"Be a safety valve to me! Oh, Monnie, what should I do without you! You are so safe, so silent, so busy in your world of work, that all my confidences will be safe. I have come over with the overwhelming desire in my heart to pick our new neighbour to pieces. Isn't it truly dreadful of me? Have you seen her yet?"
"Her name is Mrs. Norman, is it not? She is taking milk from us. No, I have not met her."
"You would like her at first sight, as I did. She's a jolly cheery-looking little woman; but, oh, Monnie, I wish with all my heart she had never come near us."
Monica sat down.
"Tell me all about her. Get it off your chest, and you will feel better."
"It's ridiculous of me, but I have an instinctive feeling that she is going to bring havoc into our quiet life. I suppose she is what you call a man's woman; but she is awfully sweet—too sweet to me—only, as a rule, her conversation is directed wholly to Uncle Ted and father. And she makes me feel out of it. I can't explain. I'm not jealous, and I've never been made to feel so in my own home before. She's a great talker, and an amusing one; and she's the kind of person that absorbs all the conversation, and centres it round herself. I've tried awfully hard to like her, but I haven't succeeded; and there are things I have hated in connection with her. She has always given us to understand that she was a lonely widow, with no one belonging to her.
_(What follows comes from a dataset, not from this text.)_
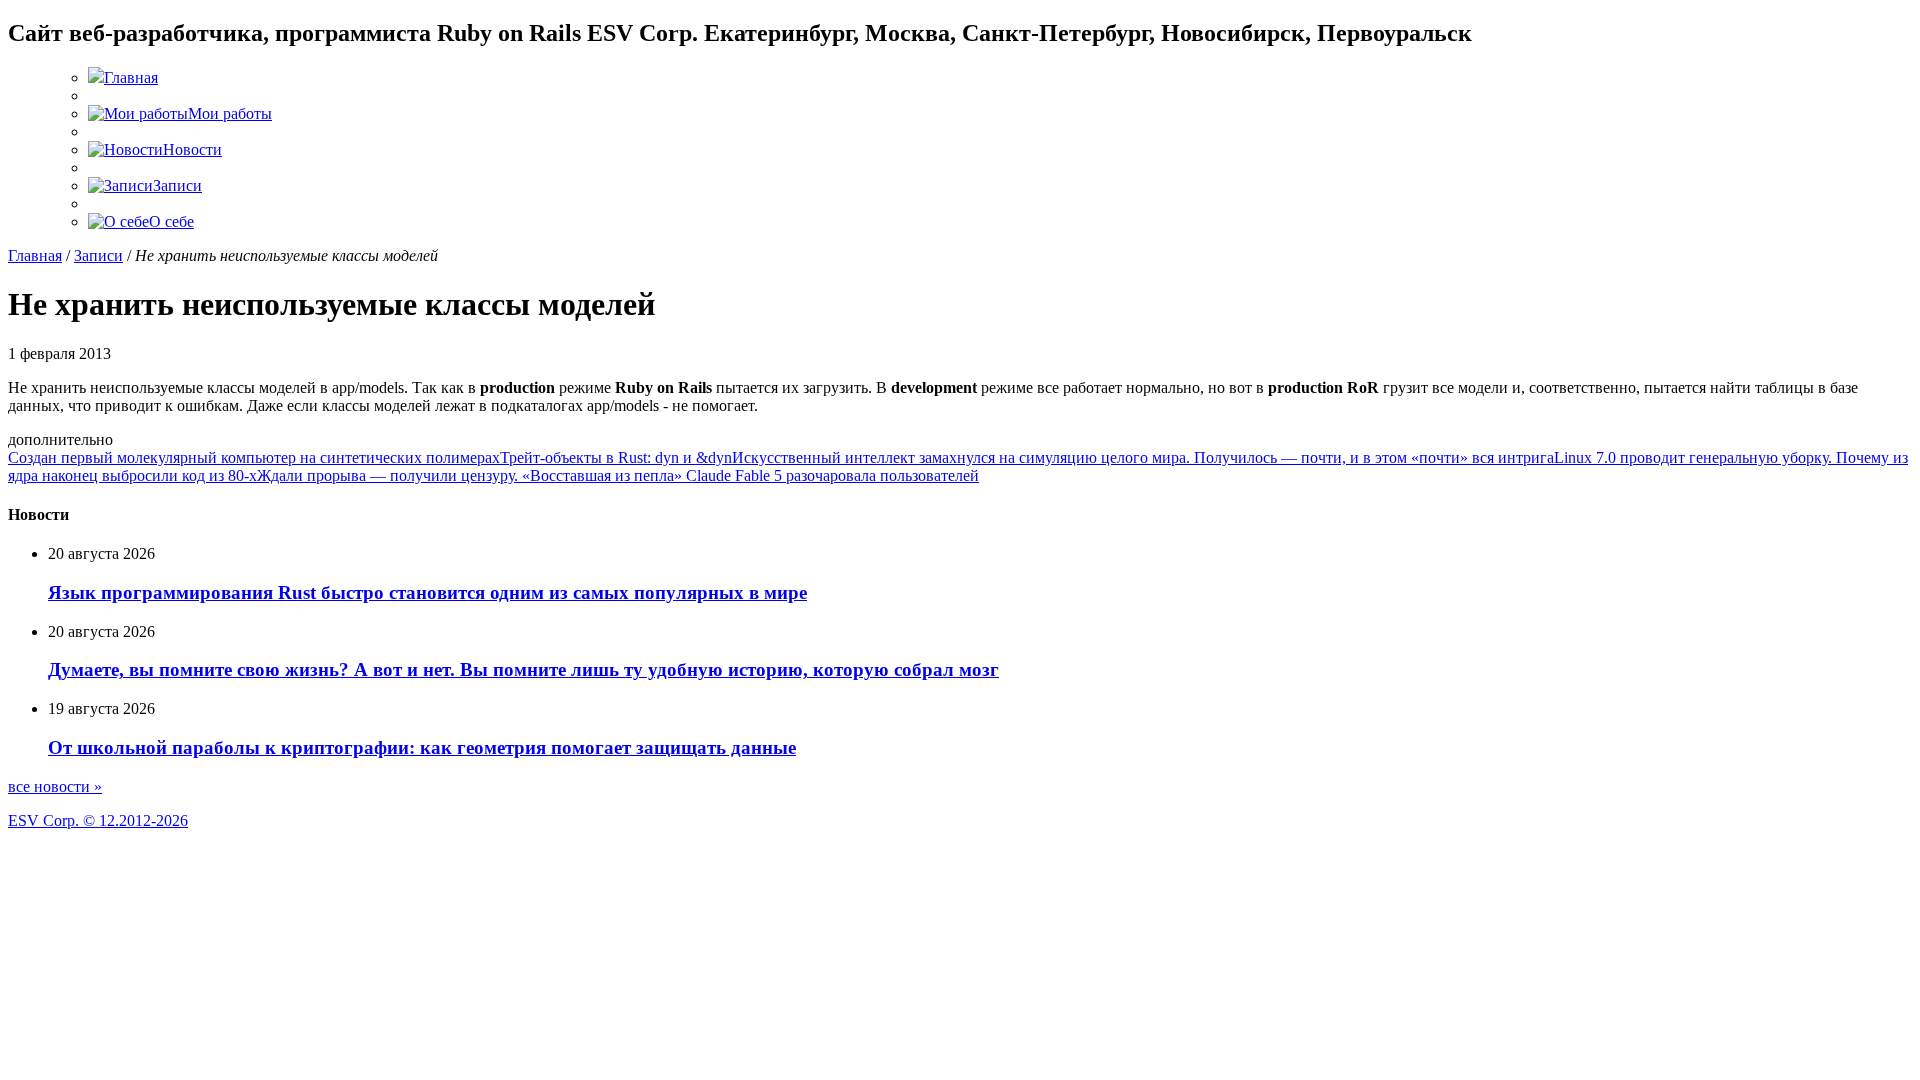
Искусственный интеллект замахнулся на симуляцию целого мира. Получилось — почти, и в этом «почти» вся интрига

Yesterday, quite accidentally, I found out that she has a grown-up daughter who lives with her father's relations. She seems quite indifferent in her feelings towards her.
"Then she posed to father as a great reader, and Uncle Ted was full of her wonderful library. Now we find out the books were her husband's, and she keeps them with the intention of selling them when she has a good offer for them. She hasn't read one of them; she confessed as much to me in an unguarded moment.
"She orders Uncle Ted about as if he were a boy; he is doing all kinds of things for her in her cottage, and he spends his days down there. Of course, I am delighted that he should have the interest and occupation of it; but one day when I was out, she left him down there and marched up to spend the afternoon with dad. She was full of garden questions. When I came back, she was pouring out tea for dad, as if she had known him all her life. Dad was bored to death with her—only he's too polite to say so. He doesn't like her, I can see. Then Uncle Ted came to dinner in the sulkiest of tempers; he had been furious at her leaving him and attaching herself to father. It sounds very silly and foolish, doesn't it? I wish Mrs. de Cressiers were back."
"It sounds as if she were of the adventuress style," said Monica laughing.
"Doesn't it? And yet she isn't; for everything is quite straight and above board, except perhaps about her daughter. Mrs. de Cressiers knows her history. Well, let me continue. Two days ago Austin called on her, and now she has him completely in tow. He is superintending her garden; Uncle Ted is making shelves, and dressers, and tables for her. Isn't she clever? And am I not a backbiter?"